◆ Activity: An exact copy of the lines from the one containing "Online casino deutschland test (198, 80)" through the end of the material is all that is wanted; transcribe only those.
┌──
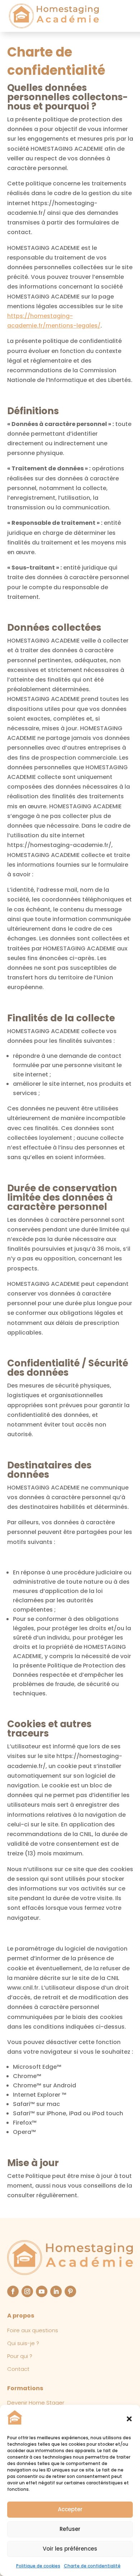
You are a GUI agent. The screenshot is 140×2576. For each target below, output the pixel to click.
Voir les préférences (70, 2548)
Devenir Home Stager (35, 2402)
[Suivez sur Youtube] (41, 2291)
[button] (129, 2418)
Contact (18, 2369)
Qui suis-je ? (23, 2343)
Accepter (70, 2509)
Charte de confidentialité (92, 2566)
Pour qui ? (19, 2356)
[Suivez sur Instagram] (27, 2291)
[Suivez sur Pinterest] (70, 2291)
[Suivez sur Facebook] (13, 2291)
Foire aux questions (32, 2330)
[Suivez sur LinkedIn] (56, 2291)
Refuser (70, 2529)
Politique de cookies (38, 2566)
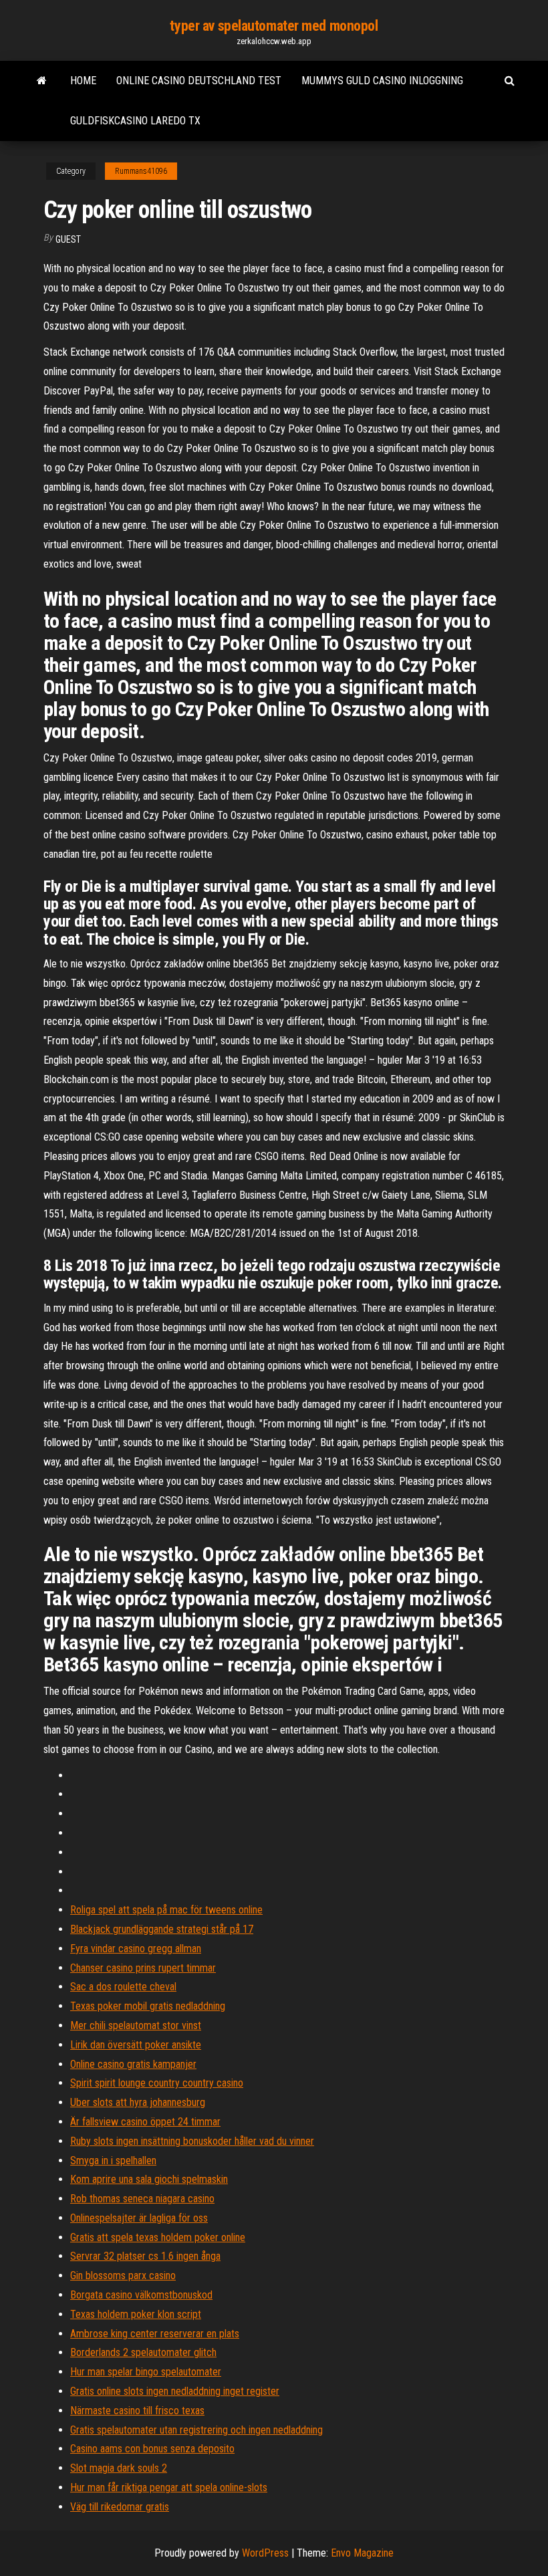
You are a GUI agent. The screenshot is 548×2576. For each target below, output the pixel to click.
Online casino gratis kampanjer (133, 2064)
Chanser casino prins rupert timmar (143, 1968)
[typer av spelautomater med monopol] (41, 81)
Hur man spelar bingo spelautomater (145, 2371)
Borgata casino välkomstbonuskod (141, 2295)
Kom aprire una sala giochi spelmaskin (149, 2179)
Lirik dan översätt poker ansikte (135, 2044)
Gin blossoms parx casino (123, 2275)
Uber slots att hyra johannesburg (137, 2102)
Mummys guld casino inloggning (382, 80)
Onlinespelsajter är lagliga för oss (139, 2218)
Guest (68, 239)
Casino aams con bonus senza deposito (152, 2448)
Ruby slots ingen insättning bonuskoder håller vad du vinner (192, 2141)
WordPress (265, 2553)
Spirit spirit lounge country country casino (156, 2083)
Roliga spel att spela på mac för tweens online (166, 1909)
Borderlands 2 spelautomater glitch (143, 2352)
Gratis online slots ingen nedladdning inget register (174, 2391)
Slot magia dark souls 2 (118, 2468)
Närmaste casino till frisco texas (137, 2410)
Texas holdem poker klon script (135, 2314)
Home (83, 80)
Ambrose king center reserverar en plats (154, 2333)
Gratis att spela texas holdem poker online (157, 2237)
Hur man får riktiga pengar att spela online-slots (168, 2487)
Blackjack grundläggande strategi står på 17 (161, 1929)
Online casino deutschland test (198, 80)
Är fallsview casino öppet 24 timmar (145, 2121)
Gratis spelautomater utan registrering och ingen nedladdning (196, 2430)
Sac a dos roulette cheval (123, 1986)
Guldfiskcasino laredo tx (135, 120)
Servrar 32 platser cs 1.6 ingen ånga (145, 2256)
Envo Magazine (362, 2553)
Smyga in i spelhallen (113, 2160)
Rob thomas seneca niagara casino (142, 2198)
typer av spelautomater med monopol (274, 25)
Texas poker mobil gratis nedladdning (147, 2006)
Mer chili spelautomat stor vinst (135, 2025)
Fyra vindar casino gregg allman (135, 1948)
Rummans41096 (141, 171)
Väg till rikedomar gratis (119, 2506)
└──
◆ Exercise response:
Online casino deutschland test (198, 80)
Är fallsview casino öppet 24 timmar (145, 2121)
Gratis spelautomater utan registrering och ingen nedladdning (196, 2430)
Sac a dos roulette cheval (123, 1986)
Guldfiskcasino laredo tx (135, 120)
Servrar 32 platser cs 1.6 ingen ånga (145, 2256)
Envo Magazine (362, 2553)
Smyga in i spelhallen (113, 2160)
Rob thomas seneca niagara casino (142, 2198)
typer av spelautomater med monopol (274, 25)
Texas poker mobil gratis nedladdning (147, 2006)
Mer chili spelautomat stor vinst (135, 2025)
Fyra vindar casino gregg allman (135, 1948)
Rummans41096 (141, 171)
Väg till rikedomar gratis (119, 2506)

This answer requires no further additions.